--- Your objective ---
Please make an exact copy of the listing, without the pictures.

--- Recorded data ---

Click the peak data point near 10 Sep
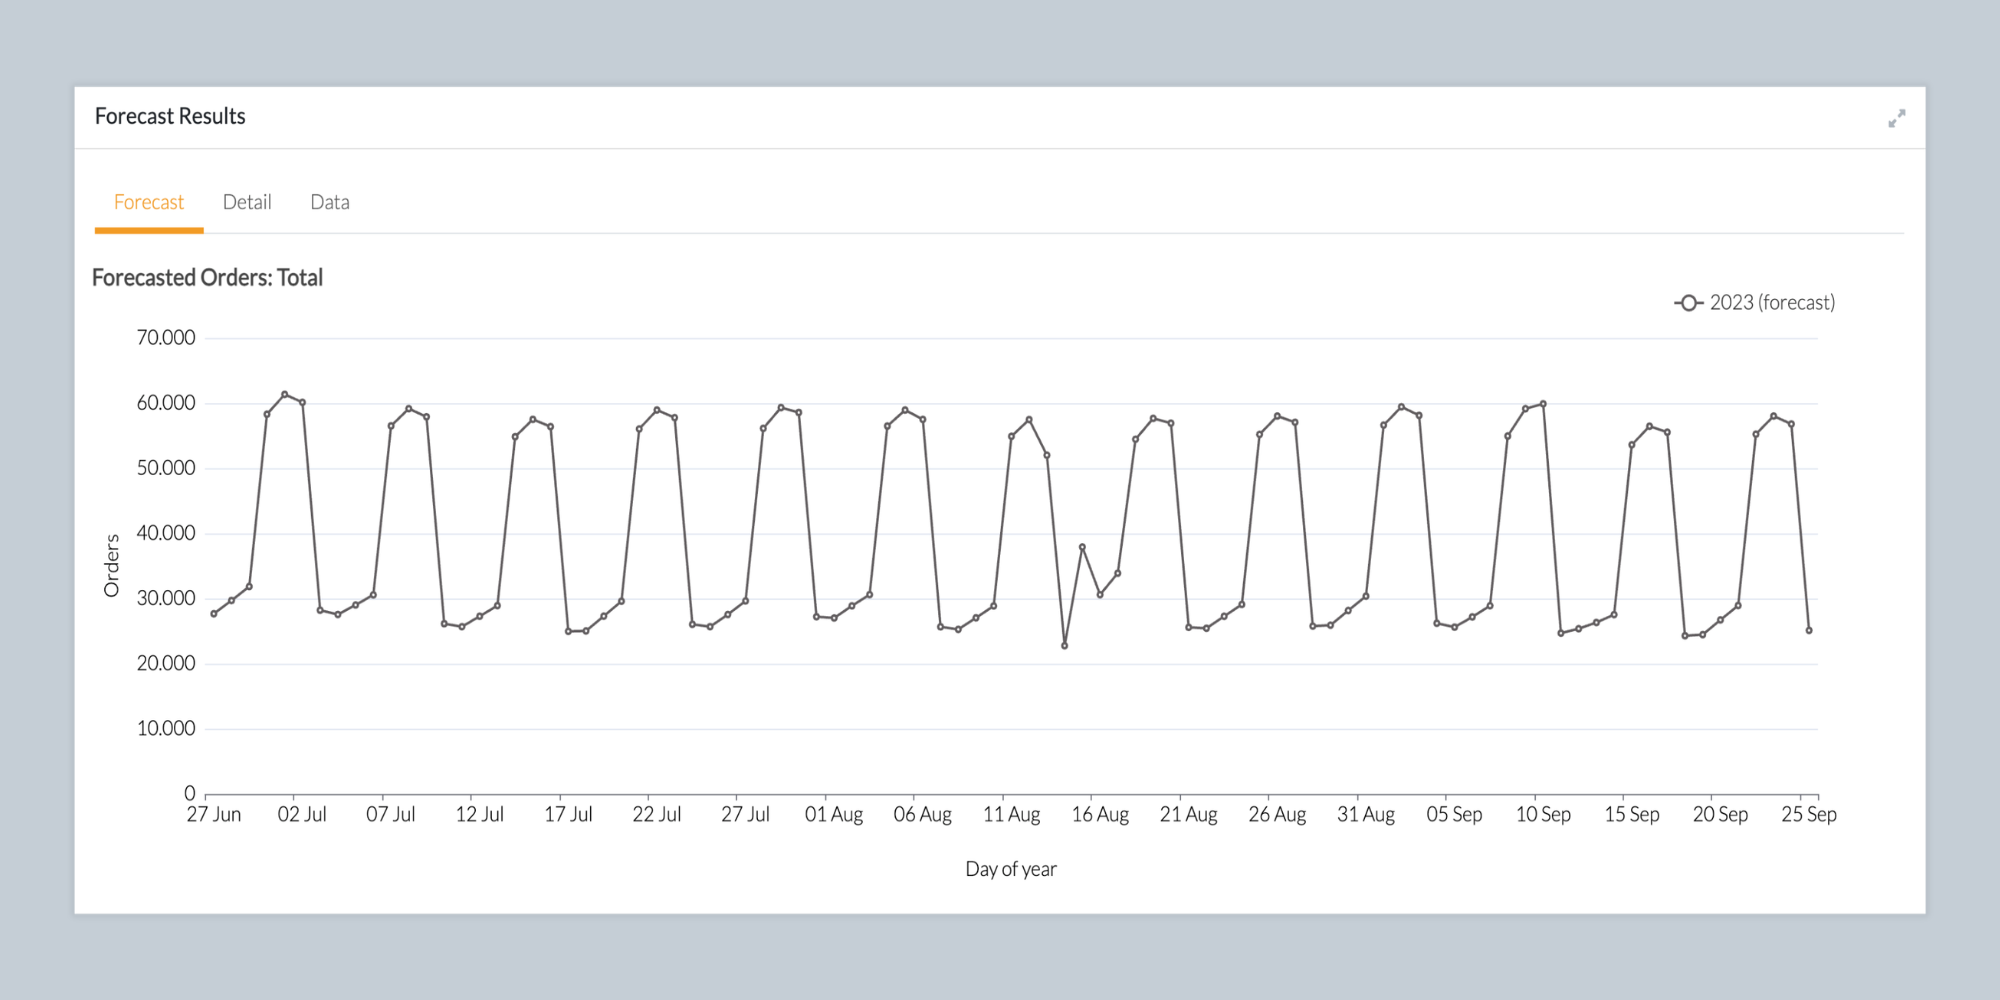This screenshot has height=1000, width=2000. coord(1543,404)
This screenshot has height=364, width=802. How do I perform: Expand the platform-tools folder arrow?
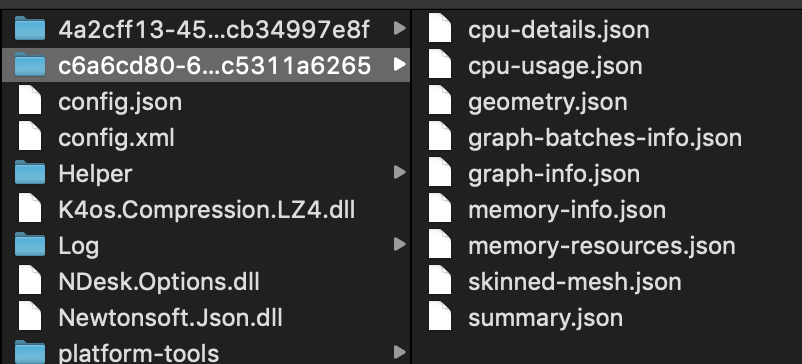point(400,352)
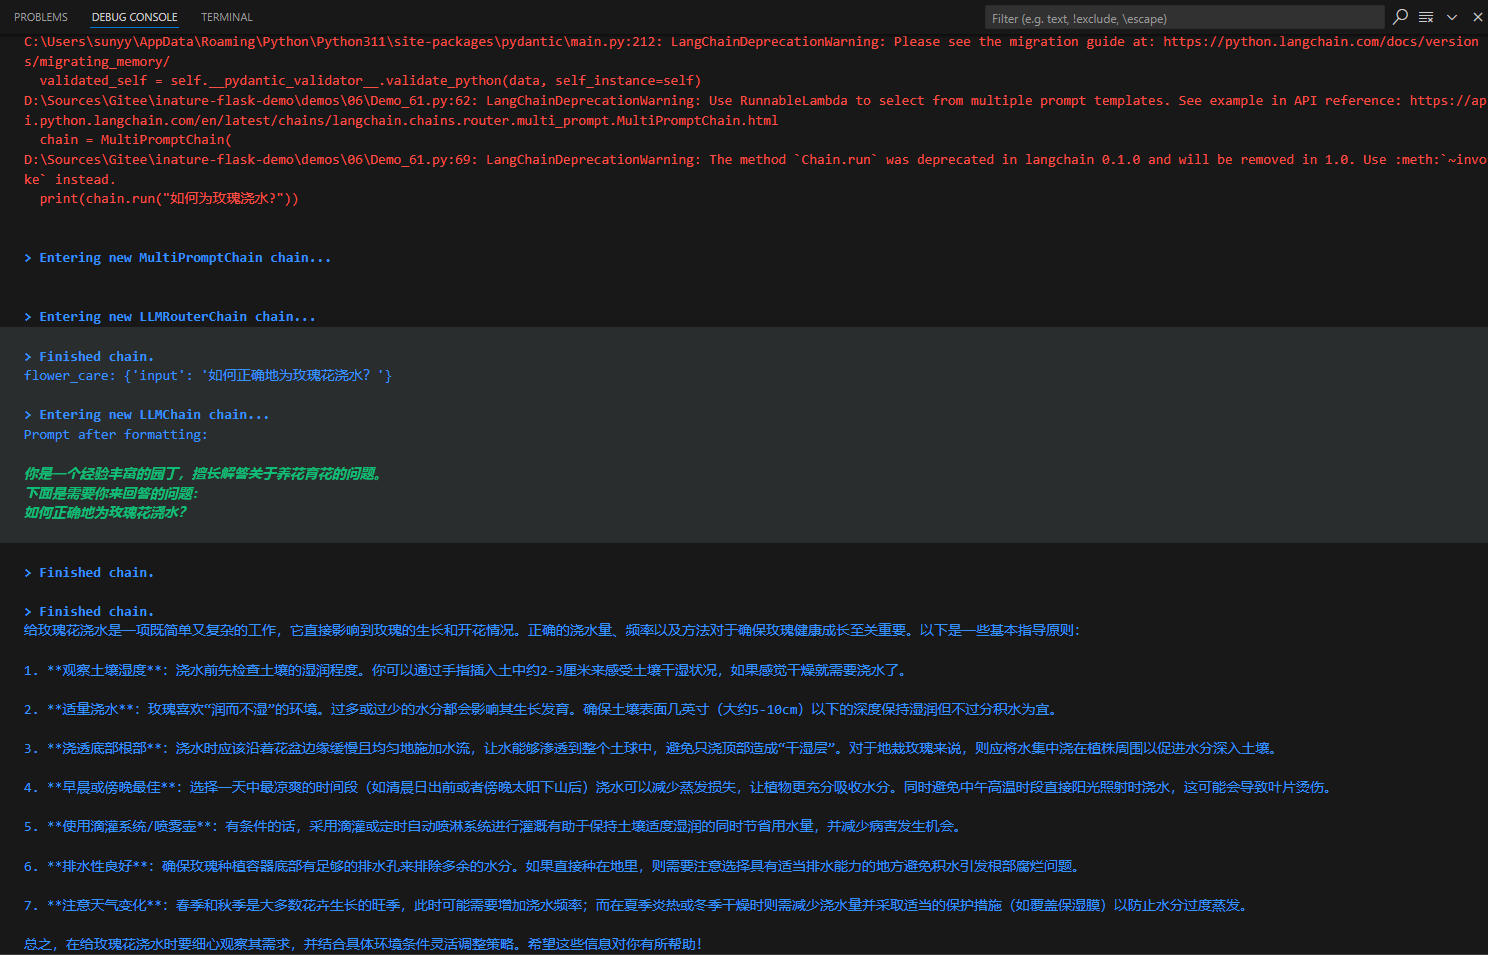Switch to the PROBLEMS tab
Viewport: 1488px width, 955px height.
coord(41,17)
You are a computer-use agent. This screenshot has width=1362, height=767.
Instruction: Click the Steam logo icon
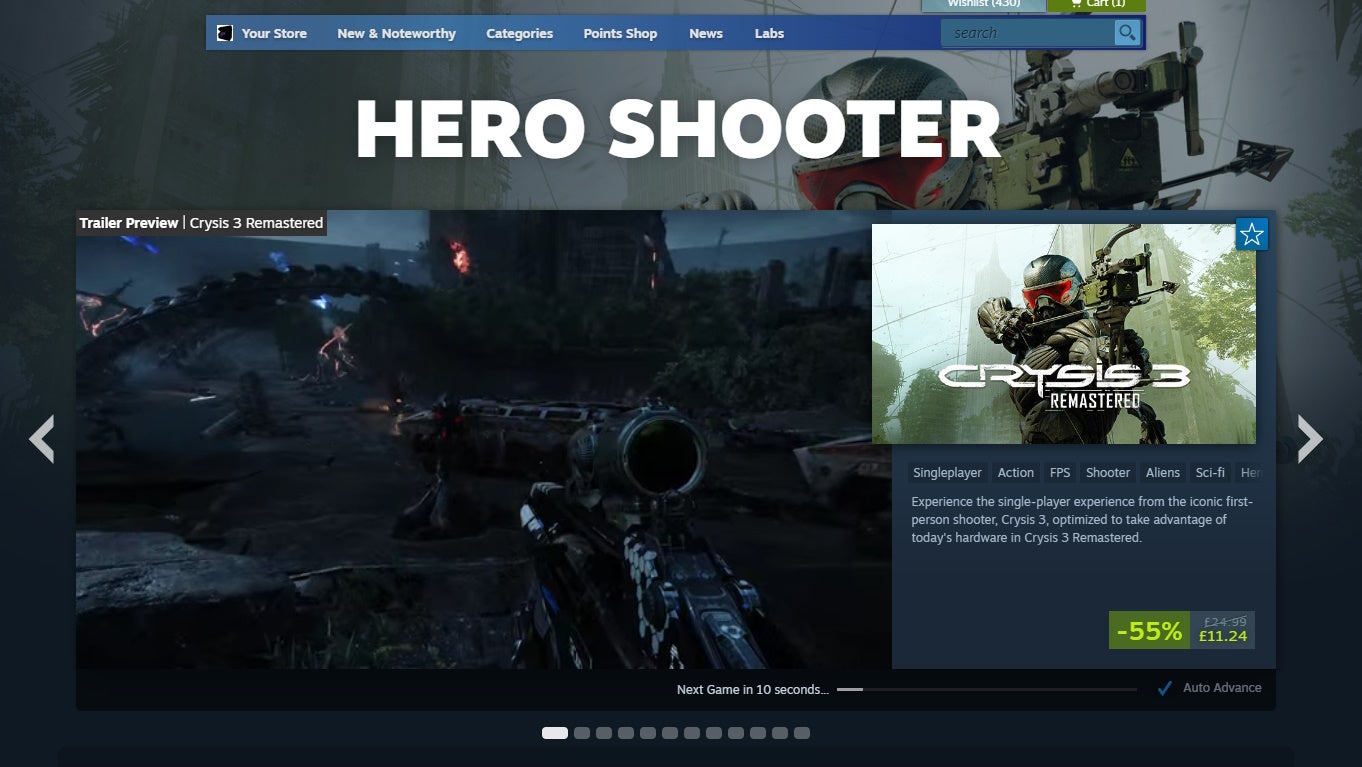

--- Task answer ---
Click the peak data point near 10 Sep
This screenshot has height=1000, width=2000. coord(1543,404)
This screenshot has height=364, width=802. How do I perform: Expand the platform-tools folder arrow?
point(400,352)
Switch to the PROBLEMS tab
Viewport: 1488px width, 955px height.
coord(41,17)
You are a computer-use agent. This screenshot has width=1362, height=767.
Instruction: Click the Steam logo icon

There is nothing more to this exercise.